Exercise prompt → Treat the line containing "The image size is (731, 452)." as the first line of the answer and the last line of the data as its final line, reproducing every line between exactly.

[[ Information supplied, beginning ]]

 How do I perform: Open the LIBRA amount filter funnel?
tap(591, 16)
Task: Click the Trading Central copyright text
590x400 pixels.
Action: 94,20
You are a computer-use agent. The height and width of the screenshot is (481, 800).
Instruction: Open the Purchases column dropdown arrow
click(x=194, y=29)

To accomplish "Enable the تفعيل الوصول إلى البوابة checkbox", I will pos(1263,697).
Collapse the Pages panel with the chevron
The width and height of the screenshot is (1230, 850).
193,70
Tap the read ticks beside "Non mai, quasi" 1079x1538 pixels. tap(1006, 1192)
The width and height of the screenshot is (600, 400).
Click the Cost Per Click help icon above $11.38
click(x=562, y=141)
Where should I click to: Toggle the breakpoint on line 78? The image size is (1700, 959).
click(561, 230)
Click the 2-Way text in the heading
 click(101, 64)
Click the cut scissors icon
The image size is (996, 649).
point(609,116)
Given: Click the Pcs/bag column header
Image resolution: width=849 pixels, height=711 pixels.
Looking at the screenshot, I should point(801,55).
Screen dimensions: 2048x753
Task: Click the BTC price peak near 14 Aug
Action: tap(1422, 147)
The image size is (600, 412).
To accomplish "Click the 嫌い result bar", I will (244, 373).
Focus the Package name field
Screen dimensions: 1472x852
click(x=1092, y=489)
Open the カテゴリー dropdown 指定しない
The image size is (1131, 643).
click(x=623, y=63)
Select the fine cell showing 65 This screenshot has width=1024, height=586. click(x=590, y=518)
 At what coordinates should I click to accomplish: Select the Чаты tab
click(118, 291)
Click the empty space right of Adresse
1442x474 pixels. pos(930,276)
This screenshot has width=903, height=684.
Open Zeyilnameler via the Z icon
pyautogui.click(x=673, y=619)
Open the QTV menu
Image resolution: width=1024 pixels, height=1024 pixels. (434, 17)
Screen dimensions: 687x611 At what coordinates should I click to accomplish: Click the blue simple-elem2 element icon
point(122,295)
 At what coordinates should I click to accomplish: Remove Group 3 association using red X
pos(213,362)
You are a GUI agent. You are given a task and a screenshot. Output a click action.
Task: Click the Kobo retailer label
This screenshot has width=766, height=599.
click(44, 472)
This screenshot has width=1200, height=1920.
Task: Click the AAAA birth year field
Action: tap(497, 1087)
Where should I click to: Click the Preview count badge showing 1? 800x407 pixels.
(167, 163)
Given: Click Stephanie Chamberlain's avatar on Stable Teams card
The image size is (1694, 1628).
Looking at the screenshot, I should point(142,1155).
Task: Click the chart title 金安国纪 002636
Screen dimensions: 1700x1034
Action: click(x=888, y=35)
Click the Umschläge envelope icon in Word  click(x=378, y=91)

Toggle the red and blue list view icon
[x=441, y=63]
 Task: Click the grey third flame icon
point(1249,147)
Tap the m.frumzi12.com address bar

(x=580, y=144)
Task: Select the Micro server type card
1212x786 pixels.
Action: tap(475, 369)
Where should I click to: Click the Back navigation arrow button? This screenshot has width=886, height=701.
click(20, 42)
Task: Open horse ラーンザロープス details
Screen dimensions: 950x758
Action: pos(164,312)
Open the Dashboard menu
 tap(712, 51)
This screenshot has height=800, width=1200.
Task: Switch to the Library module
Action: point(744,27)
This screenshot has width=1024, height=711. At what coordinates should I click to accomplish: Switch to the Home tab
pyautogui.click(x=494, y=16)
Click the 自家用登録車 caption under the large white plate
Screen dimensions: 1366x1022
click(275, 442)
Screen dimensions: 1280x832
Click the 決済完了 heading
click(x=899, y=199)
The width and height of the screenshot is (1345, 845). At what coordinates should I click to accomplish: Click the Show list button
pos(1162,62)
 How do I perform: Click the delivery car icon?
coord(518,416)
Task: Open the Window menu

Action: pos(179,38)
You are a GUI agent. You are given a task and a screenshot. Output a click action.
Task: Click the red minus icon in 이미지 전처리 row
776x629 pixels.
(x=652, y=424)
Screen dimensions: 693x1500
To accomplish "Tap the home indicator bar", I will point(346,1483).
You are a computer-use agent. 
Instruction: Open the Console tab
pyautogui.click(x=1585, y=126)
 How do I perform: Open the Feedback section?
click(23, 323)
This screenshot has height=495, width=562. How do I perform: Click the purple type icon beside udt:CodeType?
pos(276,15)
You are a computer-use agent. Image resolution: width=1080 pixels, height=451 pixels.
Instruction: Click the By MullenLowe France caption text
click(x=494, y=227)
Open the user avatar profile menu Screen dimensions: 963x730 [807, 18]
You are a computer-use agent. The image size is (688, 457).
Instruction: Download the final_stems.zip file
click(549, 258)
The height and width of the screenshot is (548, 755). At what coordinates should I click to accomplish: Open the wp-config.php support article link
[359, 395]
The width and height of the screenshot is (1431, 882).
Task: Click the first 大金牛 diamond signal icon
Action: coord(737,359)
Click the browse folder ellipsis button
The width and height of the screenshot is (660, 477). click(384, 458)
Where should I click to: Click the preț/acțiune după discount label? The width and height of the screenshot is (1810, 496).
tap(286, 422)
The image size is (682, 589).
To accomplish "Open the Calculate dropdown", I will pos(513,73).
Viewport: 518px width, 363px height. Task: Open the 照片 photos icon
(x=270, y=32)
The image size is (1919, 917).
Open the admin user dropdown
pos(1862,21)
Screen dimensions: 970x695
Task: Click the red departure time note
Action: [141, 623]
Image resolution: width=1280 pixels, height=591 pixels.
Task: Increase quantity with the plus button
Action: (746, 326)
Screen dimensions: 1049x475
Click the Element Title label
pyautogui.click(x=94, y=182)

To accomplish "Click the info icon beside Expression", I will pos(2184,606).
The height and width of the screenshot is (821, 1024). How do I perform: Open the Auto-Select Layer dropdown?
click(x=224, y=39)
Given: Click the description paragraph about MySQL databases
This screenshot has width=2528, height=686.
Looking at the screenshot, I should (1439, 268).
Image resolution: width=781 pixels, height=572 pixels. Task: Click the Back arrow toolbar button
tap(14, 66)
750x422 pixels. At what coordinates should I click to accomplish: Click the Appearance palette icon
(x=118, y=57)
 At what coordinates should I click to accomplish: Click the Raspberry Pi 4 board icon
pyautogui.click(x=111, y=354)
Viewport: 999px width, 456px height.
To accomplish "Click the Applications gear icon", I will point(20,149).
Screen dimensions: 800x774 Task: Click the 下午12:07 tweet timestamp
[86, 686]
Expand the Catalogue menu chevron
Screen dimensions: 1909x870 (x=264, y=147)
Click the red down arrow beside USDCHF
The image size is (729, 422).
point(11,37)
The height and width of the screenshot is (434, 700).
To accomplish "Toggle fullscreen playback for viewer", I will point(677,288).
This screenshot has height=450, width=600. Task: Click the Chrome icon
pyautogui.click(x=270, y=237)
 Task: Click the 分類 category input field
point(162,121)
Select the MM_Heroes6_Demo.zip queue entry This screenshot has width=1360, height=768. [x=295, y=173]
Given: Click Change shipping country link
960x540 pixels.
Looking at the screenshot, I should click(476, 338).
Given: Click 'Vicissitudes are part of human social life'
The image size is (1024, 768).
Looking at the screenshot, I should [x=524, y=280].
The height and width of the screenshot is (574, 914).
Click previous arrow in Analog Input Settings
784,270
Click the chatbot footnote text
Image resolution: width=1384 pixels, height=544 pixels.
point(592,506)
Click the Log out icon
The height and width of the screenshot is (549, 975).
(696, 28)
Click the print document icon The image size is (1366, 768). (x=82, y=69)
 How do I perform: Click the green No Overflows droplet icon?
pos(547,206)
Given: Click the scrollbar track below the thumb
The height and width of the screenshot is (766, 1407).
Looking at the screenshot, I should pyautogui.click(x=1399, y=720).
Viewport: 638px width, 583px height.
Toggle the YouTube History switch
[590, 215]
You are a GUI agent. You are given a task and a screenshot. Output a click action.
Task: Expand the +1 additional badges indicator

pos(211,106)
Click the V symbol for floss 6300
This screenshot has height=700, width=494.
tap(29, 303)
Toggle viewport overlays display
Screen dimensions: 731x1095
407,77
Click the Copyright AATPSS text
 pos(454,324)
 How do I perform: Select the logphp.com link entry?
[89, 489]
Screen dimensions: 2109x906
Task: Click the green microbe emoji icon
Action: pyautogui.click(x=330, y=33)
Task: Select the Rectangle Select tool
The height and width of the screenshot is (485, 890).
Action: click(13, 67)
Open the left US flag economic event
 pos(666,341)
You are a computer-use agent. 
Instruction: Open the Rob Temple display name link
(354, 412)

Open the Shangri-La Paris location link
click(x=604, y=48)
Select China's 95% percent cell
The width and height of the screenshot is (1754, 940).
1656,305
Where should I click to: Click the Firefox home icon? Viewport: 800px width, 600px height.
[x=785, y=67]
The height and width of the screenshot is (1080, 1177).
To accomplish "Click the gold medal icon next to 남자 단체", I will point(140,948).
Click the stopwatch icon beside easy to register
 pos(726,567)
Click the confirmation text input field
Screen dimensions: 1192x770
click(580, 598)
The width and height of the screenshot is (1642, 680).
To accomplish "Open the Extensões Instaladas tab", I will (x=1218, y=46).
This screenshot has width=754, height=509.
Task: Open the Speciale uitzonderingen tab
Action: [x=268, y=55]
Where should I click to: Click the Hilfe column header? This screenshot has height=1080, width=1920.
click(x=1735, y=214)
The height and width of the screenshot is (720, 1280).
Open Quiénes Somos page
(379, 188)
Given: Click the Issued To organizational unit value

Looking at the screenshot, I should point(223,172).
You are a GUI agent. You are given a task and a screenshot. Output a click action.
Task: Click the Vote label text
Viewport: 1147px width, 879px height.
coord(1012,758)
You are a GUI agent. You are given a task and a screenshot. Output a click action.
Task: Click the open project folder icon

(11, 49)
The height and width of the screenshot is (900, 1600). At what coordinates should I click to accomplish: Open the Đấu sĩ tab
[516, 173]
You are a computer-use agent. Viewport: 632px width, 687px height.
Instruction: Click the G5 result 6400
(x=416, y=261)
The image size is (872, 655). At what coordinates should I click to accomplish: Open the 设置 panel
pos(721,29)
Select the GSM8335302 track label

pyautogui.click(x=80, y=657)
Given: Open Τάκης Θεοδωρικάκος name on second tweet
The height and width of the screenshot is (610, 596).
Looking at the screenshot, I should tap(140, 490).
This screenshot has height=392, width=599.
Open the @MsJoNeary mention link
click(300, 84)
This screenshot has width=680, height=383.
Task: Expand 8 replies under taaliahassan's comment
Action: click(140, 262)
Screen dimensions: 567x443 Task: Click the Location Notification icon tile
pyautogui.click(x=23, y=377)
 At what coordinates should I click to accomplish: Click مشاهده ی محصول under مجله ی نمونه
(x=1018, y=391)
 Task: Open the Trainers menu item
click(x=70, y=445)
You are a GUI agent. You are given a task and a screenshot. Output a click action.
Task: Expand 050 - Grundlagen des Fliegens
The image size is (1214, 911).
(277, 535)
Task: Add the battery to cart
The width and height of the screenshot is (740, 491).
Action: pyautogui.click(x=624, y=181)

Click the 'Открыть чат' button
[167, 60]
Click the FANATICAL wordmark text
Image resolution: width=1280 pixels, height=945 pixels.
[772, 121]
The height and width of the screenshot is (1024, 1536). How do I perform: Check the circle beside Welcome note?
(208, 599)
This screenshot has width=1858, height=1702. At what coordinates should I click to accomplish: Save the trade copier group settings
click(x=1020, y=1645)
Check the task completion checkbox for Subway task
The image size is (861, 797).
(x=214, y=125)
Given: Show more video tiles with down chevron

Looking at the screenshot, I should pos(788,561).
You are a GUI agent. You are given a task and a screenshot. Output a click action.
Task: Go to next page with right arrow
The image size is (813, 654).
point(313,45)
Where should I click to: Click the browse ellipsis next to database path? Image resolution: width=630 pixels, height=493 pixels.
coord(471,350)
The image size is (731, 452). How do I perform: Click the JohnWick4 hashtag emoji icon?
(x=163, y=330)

[[ Information supplied, end ]]

Task result →
The image size is (731, 452). How do I perform: Click the JohnWick4 hashtag emoji icon?
(x=163, y=330)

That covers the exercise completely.